-- SELECTED EXCERPT start --

A year after the terrorist attacks of September 11, it is evident that the United States' response represents a direct challenge to the laws of armed conflict as they have been understood for fifty years. The Bush administration has jettisoned long-standing rules about the definition of war and the treatment of prisoners. At home and abroad, it asserts the right to act without any judicial oversight. It has proclaimed its willingness to launch pre-emptive attacks on other countries, and to send its troops on secret missions abroad that may be outside the law altogether. To the administration's supporters, these measures are essential, tough-minded responses to a new and radical danger. Whether you accept that claim or reject it, the US government's measures have clearly brought us to a defining moment for international humanitarian law – indeed, for the very idea of a world order under law.

There is an urgent need, then, for a comprehensive account of the developments of the past year. In this magazine issue, we aim to provide it – and to show just how much is at stake in the fractured relationship between law and armed conflict in today's world. We hope also to look forward, and offer some alternative visions of where we should go from here. In an age of terrorism, more than ever, the laws of war matter in every society; they are at the heart of vital political debates. As the United States debates an invasion of Iraq that most of its closest allies would consider illegal, this point scarcely needs underlining.

-- SELECTED EXCERPT end --
-- STORED DATA start --

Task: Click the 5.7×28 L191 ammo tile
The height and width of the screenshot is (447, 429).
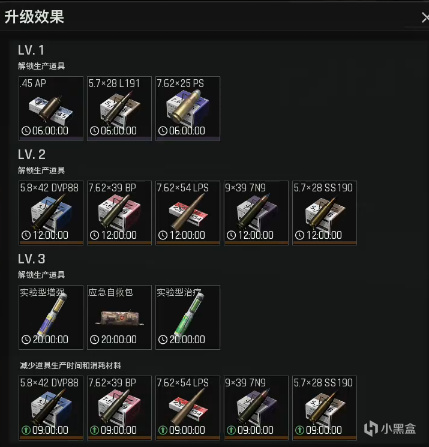Action: [x=119, y=108]
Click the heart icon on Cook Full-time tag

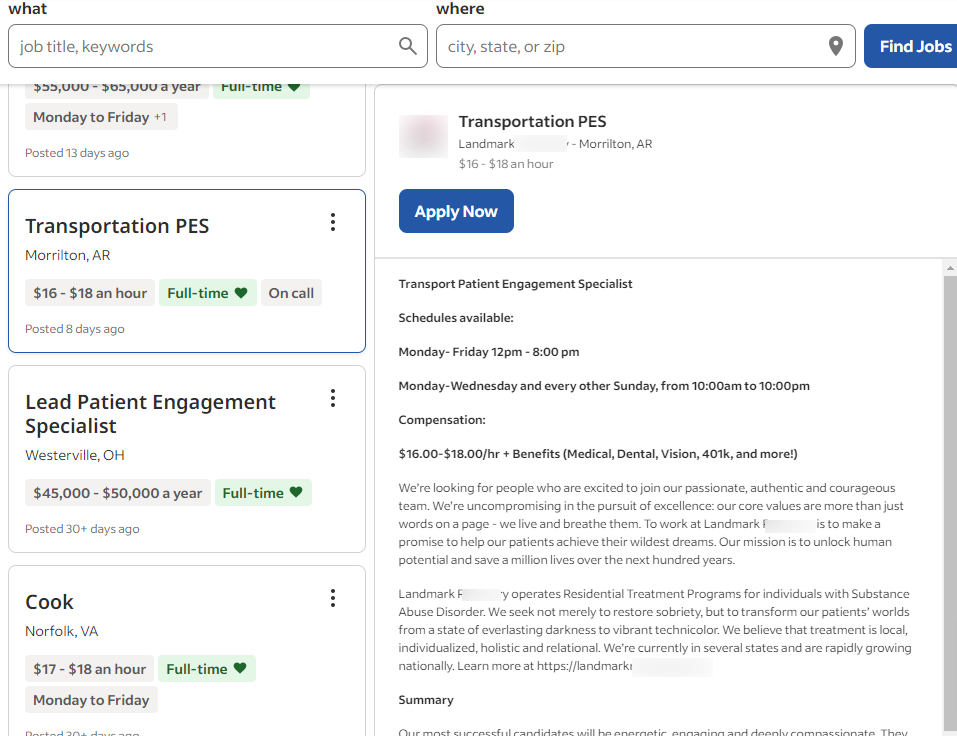click(240, 669)

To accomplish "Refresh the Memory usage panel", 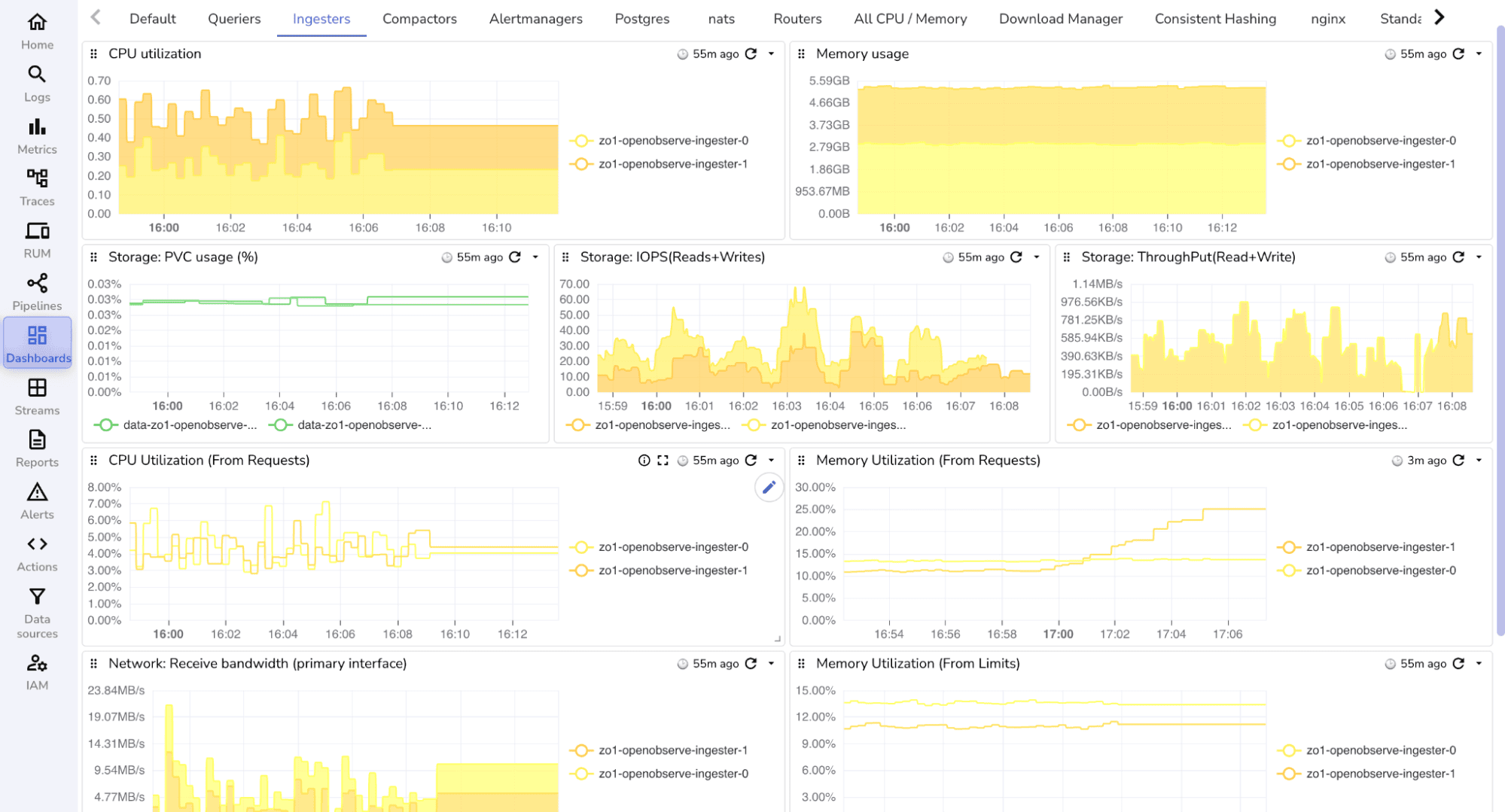I will tap(1458, 53).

-- STORED DATA end --

WHAT TO DO:
1 - Answer these questions using the passage on the laws of war:
(a) For how many years have the laws of armed conflict been understood in the way the United States' response now challenges?
(b) What does the administration assert the right to do at home and abroad?
(c) What invasion is the United States debating?
2 - Write out the passage on the laws of war word for word, from "There is an" to "scarcely needs underlining.".

ANSWERS PROVIDED:
1 -
(a) Fifty years.
(b) To act without any judicial oversight.
(c) An invasion of Iraq.

2 -
There is an urgent need, then, for a comprehensive account of the developments of the past year. In this magazine issue, we aim to provide it – and to show just how much is at stake in the fractured relationship between law and armed conflict in today's world. We hope also to look forward, and offer some alternative visions of where we should go from here. In an age of terrorism, more than ever, the laws of war matter in every society; they are at the heart of vital political debates. As the United States debates an invasion of Iraq that most of its closest allies would consider illegal, this point scarcely needs underlining.